LA TRIBUNE
CHANTONS EN CHŒUR!
En la veille de Noël, il est de coutume de jeter sur les êtres et les choses un regard pacifié et bienveillant. Pour l’occa-sion, j’ai pensé qu’il fallait rafraîchir mes souvenirs et, pour cela, j’ai voulu revoir ce qui avait été écrit, ici-même, fin 95. Le cons-tat est assez décevant: le discours politique est désespérément le même en ce Noël 96 qu’au Noël 95. A l’époque, alors que ses détracteurs se déchaînaient, M. Sanioura, par exemple, se décernait un satisfecit appuyé sur le témoignage de l’étranger.
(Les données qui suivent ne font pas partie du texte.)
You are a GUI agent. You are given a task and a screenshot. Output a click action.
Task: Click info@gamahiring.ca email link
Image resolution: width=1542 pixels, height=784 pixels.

Il continue, aujourd’hui, à jouer la même musique avec une admirable obstination. Cet état d’esprit qui persiste tout le long de l’année dans la classe dirigeante, rappelle celui de la France des années 30-36. Sur fond de crise sociale aiguë, un style de chanson était mis à la mode illustré par le fameux “tout va très bien madame la marquise” et par “dans la vie faut pas s’en faire...”, etc... etc... La méthode Coué était de rigueur pour se bien porter. 1940 était venu sonner le glas de cette légèreté. Par une cruelle ironie du sort, le commandant en chef de l’armée de l’Air française de l’époque portait un nom prémonitoire: le général Revers.
***
Pour ne pas jouer les rabat-joie, essayons, nous aussi, de voir la vie (politique) en rose. Pour cela, passons en revue ses principaux acteurs. Le premier d’entre eux, le président Hraoui, animé d’une sincérité que nul ne met en doute, s’engage dans une réforme de la Constitution destinée à renforcer l’Exécutif. Il en attend un regain de confiance du pays en lui-même. Le chef du gouvernement, poursuivant son plan de reconstruction et de développement, lesté de projets grandioses qui totalisent plusieurs milliards de dollars, revient de Washington où il était allé recueillir les manifestations d’intérêt et les promesses de ce qu’on appelle “les amis du Liban”. Et ils sont nombreux. Il y découvre une marque de confiance dans l’Etat aux destinées duquel il préside et un argument contre les calomnies de ses adversaires. Il joue pour nous les Pères Noël tout en menaçant de se métamorphoser en Père Fouettard si on ne lui emboîte pas le pas.
***
Jusqu’ici, tout va très bien (si on veut). Cependant, les syndicats sont toujours là pour réclamer plus de justice sociale et le respect des droits de l’homme. On suspecte leur bonne foi. A la tête de ses évêques et des patriarches, Sa Béatitude maronite continue à exposer de justes griefs et à lancer des mises en garde dans ses homélies dominicales. On lui témoigne respect et déférence. Et on passe outre. Enfin, le président Berri, qui est à lui seul tout le Législatif, désigne publiquement ce qu’il considère comme de dangereux écueils menaçant de faire sombrer le navire. On l’apaisera après les fêtes. Reste notre voisin du Sud. Il accumule les menaces de représailles et de sabotage des fondements de la paix. On compte sur l’Uncle Sam pour lui tenir la bride, quoique l’arrivée d’une Madeleine Albright au département d’Etat douche froidement cette espérance.
***
Entre ce pessimisme-ci et cet optimisme-là, le citoyen ordinaire n’a pas réellement le choix. En cette période de fêtes, son problème le plus urgent est de compter ses sous pour passer dans une joie relative le cap de l’année. Il sera temps, dans quinze jours, de recommencer à s’inquiéter et à râler. En attendant, si nous n’avons pas le cœur à chanter “dans la vie faut pas s’en faire...”, nous sommes tout de même libres encore d’entonner des Hosanna. Après tout, c’est Noël.
RENE AGGIOURI.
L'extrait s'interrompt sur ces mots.